Le Passager profita de sa peur pour la distancer et déjà atteindre une plate-forme à l’extrémité de la voiture. Elle se préparait à faire feu quand une secousse l’ébranla. Le choc fut si fort qu’elle bascula en arrière. Sa main libre rata la poignée de sécurité. L’autre lâcha l’arme, qui fut aussitôt avalée par la voie ferrée. Grace se vit partir dans le vide. Mais d’un geste d’une rapidité qu’elle ne se connaissait pas, elle rattrapa un portant extérieur avec seulement trois doigts.

Les jambes flageolant sous le coup de la frayeur, fouettée par le vent, elle hurla sa rage pour libérer sa peur. À l’autre bout du wagon, le Passager regardait dans sa direction, sans bouger. Pourquoi ne fuyait-il plus ?

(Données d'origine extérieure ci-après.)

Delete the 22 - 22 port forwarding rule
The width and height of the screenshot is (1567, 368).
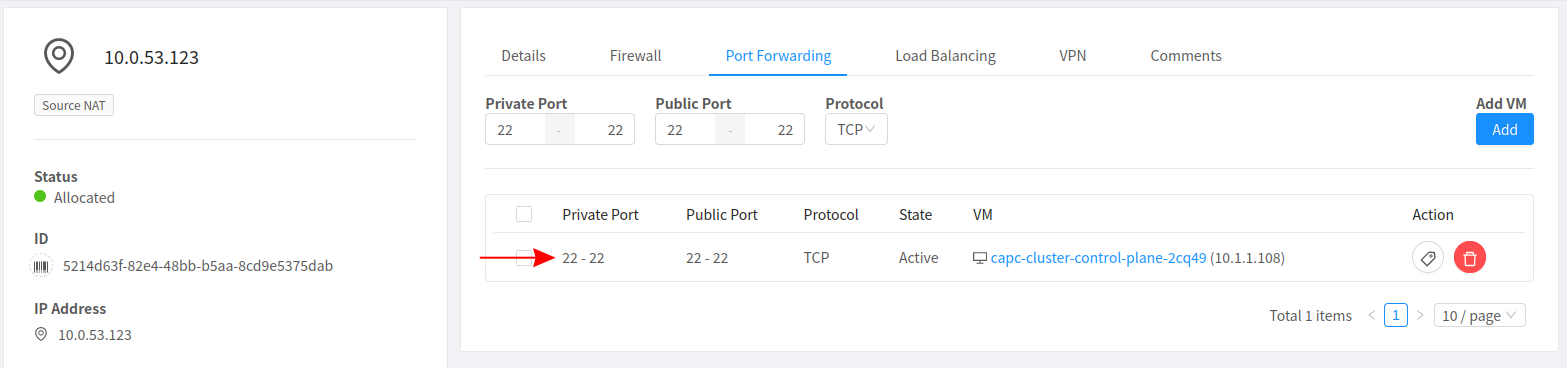point(1470,258)
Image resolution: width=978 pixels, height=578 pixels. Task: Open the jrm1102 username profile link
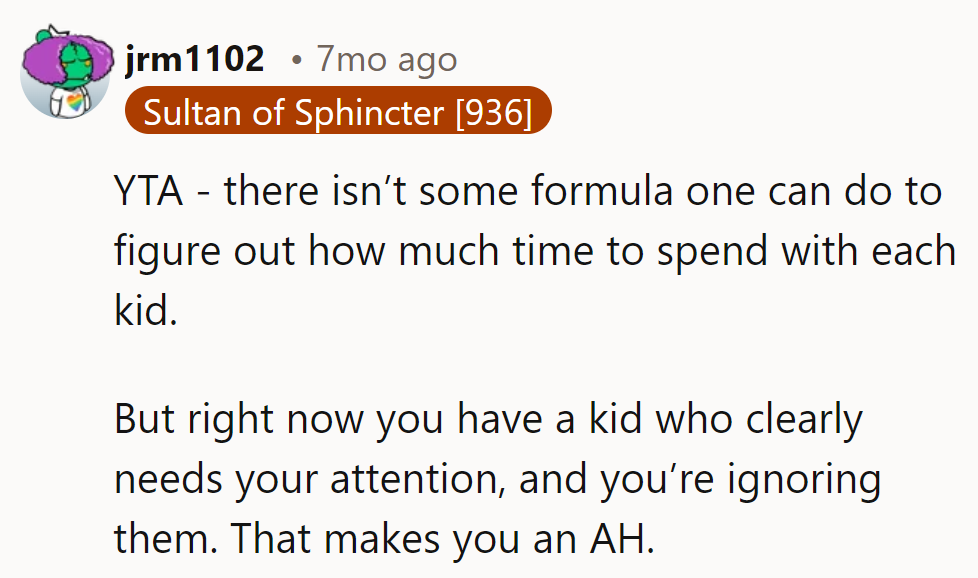tap(195, 60)
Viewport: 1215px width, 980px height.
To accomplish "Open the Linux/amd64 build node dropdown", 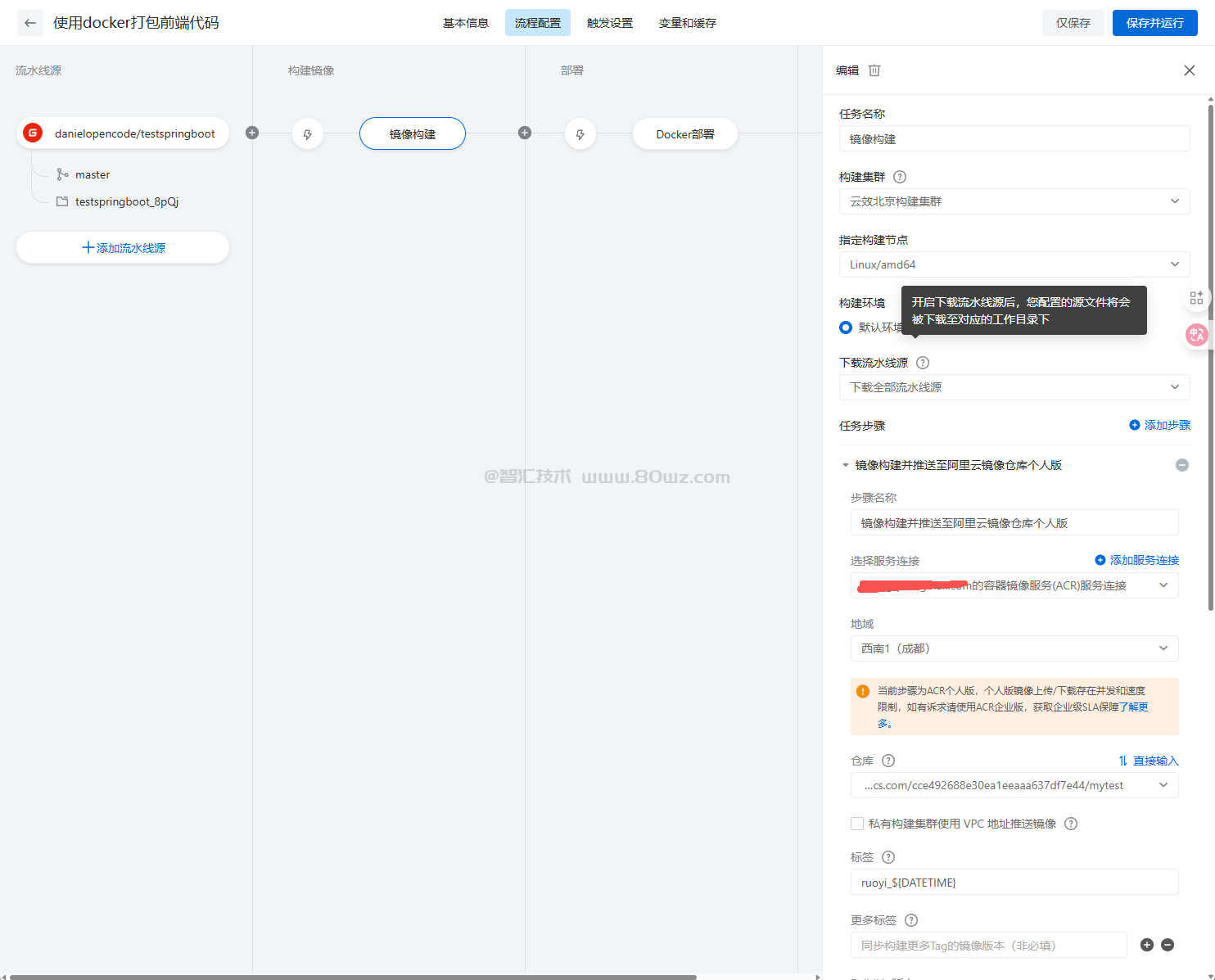I will [x=1014, y=264].
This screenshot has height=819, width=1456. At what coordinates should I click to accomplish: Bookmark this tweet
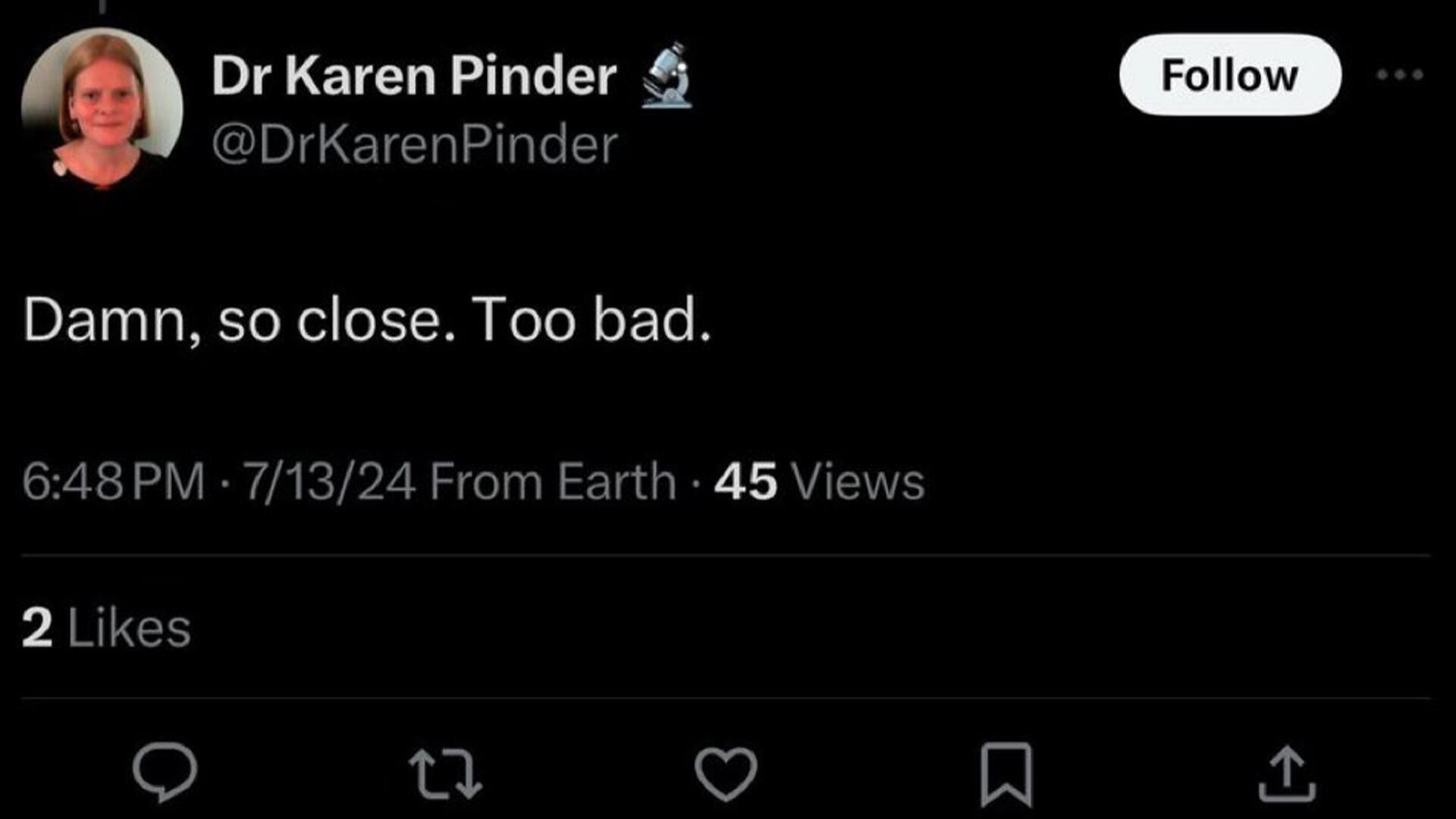pos(1006,774)
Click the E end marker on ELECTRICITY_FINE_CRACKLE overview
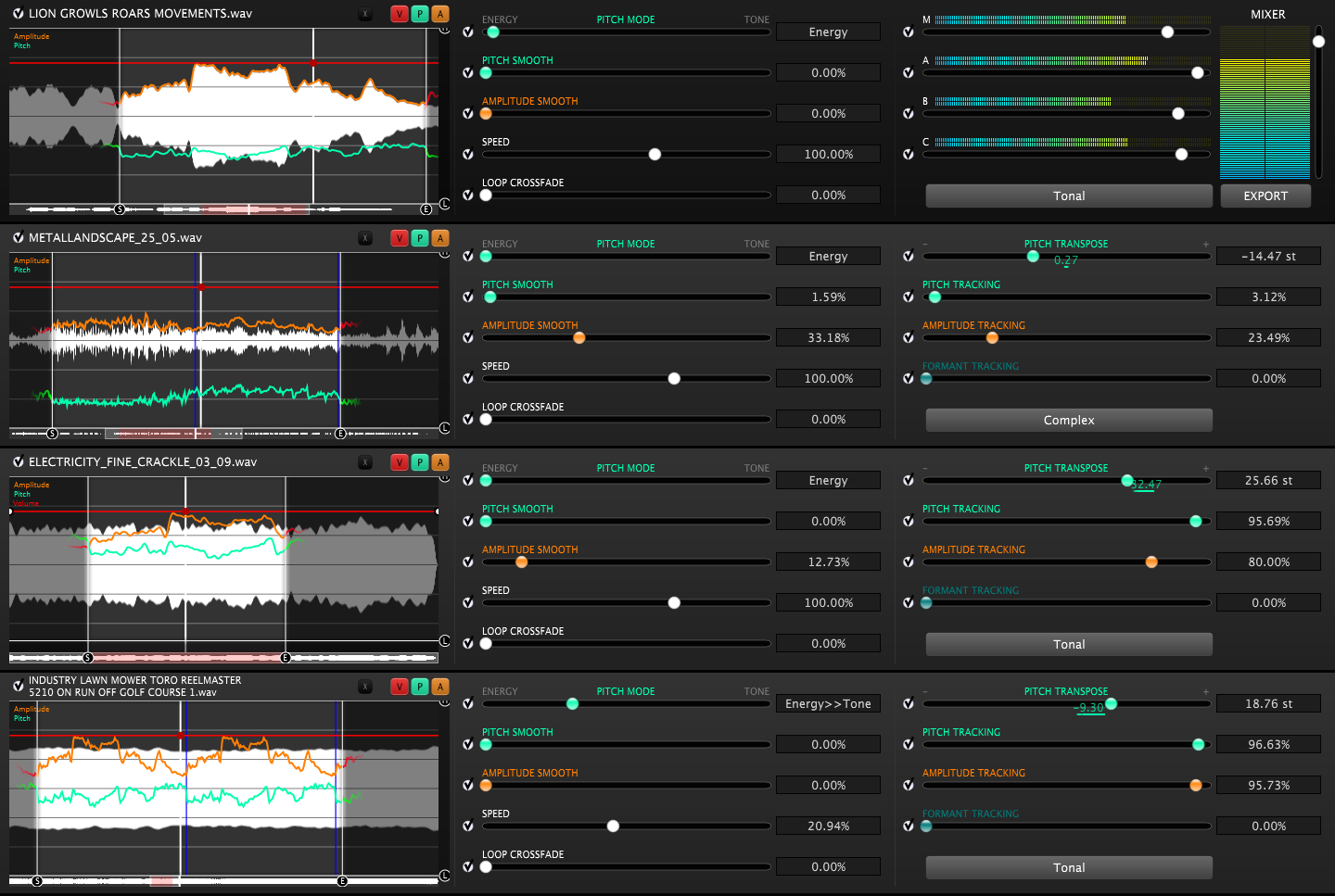Viewport: 1335px width, 896px height. 286,658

Une nouvelle secousse les déstabilisa. Grace se cramponna de toutes ses forces tandis que le Passager lâchait un cri de douleur, sans doute provoqué par sa blessure à la jambe, et s’appuyait sur une rambarde. Grace s’empressa de parcourir les derniers mètres sans chuter et se précipita vers lui. Il était à sa merci, affaibli, se retenant à la barrière métallique. Elle posa un pied sur la plate-forme et s’élançait pour l’agripper lorsqu’une rafale mitrailla le sol juste devant elle dans un feu d’artifice d’étincelles. La seconde d’après, un projecteur venu du ciel enflamma la plate-forme. Grace ne discerna qu’une massive silhouette dans l’obscurité, mais le bruit assourdissant ne laissait pas de place au doute. Il s’agissait d’un hélicoptère. Un point rouge éclaira la poitrine de la jeune femme et elle se jeta à terre aux pieds du Passager. La balle siffla et lui déchira le trapèze droit.